§ PROBLEM TO SOLVE: Reproduce, exactly as they appear, the line containing "Instruction: Add a" and every line after it, ending with the last line of the records.

[Data entries]
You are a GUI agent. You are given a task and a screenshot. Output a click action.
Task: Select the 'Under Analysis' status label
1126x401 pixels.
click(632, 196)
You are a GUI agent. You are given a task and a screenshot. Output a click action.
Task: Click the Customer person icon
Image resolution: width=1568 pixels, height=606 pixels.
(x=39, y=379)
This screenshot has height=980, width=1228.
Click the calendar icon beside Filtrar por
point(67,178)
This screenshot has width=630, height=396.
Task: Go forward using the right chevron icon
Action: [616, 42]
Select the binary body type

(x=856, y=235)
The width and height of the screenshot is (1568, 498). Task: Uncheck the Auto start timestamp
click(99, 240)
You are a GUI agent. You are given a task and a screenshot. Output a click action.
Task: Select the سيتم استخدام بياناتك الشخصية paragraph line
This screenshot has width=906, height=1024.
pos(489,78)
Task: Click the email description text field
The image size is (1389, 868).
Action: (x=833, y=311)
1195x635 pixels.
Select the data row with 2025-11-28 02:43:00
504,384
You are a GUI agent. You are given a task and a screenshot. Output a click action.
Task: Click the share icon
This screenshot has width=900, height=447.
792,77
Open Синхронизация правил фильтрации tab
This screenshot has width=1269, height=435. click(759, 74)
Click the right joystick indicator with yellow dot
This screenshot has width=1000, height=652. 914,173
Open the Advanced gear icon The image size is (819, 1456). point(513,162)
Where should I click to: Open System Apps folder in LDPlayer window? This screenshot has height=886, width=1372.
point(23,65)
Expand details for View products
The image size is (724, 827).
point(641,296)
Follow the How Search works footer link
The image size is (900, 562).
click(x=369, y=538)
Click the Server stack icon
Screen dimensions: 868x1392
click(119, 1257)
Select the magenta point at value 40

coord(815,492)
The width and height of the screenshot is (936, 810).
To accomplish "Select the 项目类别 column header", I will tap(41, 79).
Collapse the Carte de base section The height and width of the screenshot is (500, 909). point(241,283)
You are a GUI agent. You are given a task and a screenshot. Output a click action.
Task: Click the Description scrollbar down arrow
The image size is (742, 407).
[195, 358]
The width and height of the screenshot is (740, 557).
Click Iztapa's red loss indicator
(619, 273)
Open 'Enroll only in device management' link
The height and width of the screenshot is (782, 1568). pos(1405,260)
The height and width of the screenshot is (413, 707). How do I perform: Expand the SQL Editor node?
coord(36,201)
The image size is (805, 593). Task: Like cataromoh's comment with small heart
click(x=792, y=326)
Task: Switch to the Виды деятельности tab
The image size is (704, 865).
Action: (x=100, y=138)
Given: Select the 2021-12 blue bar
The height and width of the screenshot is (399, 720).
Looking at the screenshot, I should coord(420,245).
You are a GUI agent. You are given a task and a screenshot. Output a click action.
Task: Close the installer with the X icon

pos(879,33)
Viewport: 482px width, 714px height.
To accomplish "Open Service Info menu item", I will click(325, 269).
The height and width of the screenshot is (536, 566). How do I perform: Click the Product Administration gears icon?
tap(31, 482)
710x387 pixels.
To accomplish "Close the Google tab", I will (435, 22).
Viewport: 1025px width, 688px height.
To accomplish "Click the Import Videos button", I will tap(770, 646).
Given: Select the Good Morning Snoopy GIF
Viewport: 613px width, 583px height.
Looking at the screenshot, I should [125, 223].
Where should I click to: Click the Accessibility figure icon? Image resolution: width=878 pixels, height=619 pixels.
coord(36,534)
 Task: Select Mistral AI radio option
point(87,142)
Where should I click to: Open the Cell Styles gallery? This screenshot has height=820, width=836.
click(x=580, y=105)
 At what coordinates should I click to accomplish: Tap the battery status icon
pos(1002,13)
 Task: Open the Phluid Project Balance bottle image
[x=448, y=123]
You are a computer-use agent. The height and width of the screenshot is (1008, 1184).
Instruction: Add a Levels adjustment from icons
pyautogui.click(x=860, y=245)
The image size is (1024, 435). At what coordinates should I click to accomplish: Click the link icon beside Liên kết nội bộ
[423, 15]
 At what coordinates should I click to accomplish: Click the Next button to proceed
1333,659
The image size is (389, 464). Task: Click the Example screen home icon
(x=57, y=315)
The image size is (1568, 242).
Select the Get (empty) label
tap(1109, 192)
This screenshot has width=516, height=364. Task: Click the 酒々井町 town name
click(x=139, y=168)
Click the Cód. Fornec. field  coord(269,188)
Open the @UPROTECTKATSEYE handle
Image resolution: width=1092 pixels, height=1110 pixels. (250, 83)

§ RESULT FOR THIS EXERCISE:
Instruction: Add a Levels adjustment from icons
pyautogui.click(x=860, y=245)
The image size is (1024, 435). At what coordinates should I click to accomplish: Click the link icon beside Liên kết nội bộ
[423, 15]
 At what coordinates should I click to accomplish: Click the Next button to proceed
1333,659
The image size is (389, 464). Task: Click the Example screen home icon
(x=57, y=315)
The image size is (1568, 242).
Select the Get (empty) label
tap(1109, 192)
This screenshot has width=516, height=364. Task: Click the 酒々井町 town name
click(x=139, y=168)
Click the Cód. Fornec. field  coord(269,188)
Open the @UPROTECTKATSEYE handle
Image resolution: width=1092 pixels, height=1110 pixels. (250, 83)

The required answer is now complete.